Les hôpitaux refusent que leurs efforts d’économies soient engloutis par les banques !

Afin de financer leurs investissements et de moderniser leurs équipements, les hôpitaux ont eu massivement recours aux emprunts bancaires, fortement encouragés par l’Etat, faute de financement public.

Dans le même temps, certaines banques  ont commercialisé, dans des conditions extrêmement critiquables des emprunts à hauts risques. Ces emprunts toxiques représentent 1, 5 milliard d’euros sur les 30 milliards d’encours de dette des hôpitaux.
Les établissements concernés sont dans une situation inextricable : une loi parue le 29 juillet 2014 limite les contentieux qu’ils auraient pu engager contre leur banque.
 
Leurs difficultés ont été exacerbées par la flambée du Franc suisse, qui provoque depuis mi-janvier 2015 une hausse vertigineuse des taux des produits les plus risqués (au-delà de 25%).
 
Le fonds de soutien de 100 millions d’€, instauré en 2014 par l’Etat pour résoudre ce problème majeur devient insignifiant d’autant qu’il est financé en quasi-totalité par les hôpitaux eux-mêmes à travers un prélèvement sur l’objectif national des dépenses d’assurance maladie.
 
La FHF considère que les banques et l’Etat qui a la tutelle des hôpitaux et qui a laissé faire en autorisant réglementairement ces produits à risque, doivent participer à la réparation du préjudice subi par les établissements de santé en dotant le fonds de soutien des moyens adéquats.
 
Face à l’absence de proposition raisonnable de la part des pouvoirs publics, et du refus des banques  de toute concession, la FHF entend mettre en œuvre toutes les voies de recours tant sur le plan national qu’européen.
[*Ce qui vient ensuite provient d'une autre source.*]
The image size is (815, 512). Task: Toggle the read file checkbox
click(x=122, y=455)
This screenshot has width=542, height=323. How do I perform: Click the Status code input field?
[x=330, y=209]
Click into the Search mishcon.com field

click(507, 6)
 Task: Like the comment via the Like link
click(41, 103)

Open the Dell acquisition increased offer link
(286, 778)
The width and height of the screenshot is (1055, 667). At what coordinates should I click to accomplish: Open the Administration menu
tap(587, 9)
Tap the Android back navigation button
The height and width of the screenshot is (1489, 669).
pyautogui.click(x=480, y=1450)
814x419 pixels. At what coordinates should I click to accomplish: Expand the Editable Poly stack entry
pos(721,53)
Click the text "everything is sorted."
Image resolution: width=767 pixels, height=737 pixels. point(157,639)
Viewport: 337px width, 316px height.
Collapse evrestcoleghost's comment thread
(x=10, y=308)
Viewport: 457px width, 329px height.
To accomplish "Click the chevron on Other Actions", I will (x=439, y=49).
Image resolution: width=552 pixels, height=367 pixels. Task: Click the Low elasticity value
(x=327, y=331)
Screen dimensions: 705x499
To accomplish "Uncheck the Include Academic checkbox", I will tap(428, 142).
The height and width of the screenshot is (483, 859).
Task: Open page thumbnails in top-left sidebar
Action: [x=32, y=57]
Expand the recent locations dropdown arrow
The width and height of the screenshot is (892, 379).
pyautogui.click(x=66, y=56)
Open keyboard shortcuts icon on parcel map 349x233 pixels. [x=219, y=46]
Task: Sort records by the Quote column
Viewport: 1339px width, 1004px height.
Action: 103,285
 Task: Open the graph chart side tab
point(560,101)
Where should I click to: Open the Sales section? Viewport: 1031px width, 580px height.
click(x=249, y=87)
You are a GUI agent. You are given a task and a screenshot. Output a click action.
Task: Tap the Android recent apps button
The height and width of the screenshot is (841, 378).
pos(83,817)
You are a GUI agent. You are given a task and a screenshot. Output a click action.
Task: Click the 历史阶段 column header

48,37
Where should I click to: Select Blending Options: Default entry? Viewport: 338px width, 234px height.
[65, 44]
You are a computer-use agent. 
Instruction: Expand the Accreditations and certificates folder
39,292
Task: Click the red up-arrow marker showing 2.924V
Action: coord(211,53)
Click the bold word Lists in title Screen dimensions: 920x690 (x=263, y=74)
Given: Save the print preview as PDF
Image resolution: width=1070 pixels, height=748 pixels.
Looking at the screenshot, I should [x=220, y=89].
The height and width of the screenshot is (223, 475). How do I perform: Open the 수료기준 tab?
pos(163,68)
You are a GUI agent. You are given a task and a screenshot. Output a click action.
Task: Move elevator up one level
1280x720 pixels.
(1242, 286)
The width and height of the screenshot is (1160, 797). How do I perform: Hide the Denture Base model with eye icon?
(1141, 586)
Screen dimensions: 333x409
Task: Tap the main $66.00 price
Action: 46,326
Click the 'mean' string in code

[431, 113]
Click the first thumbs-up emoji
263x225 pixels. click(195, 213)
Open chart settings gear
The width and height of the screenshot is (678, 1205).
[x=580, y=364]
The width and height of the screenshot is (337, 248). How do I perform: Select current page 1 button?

Une synergie sera engagée avec les collectivités territoriales, victimes des mêmes agissements, à travers l’APCET (Acteurs Publics contre les Emprunts Toxiques) qui organise leur défense dans ce domaine.
 
La FHF n’hésitera pas à appeler à une cessation concertée des paiements des échéances des intérêts astronomiques exigés par les banques.
 
Les hôpitaux publics n’accepteront pas de subir les conséquences désastreuses des emprunts toxiques et la restriction de leurs ressources qui s’en suivrait au détriment des patients.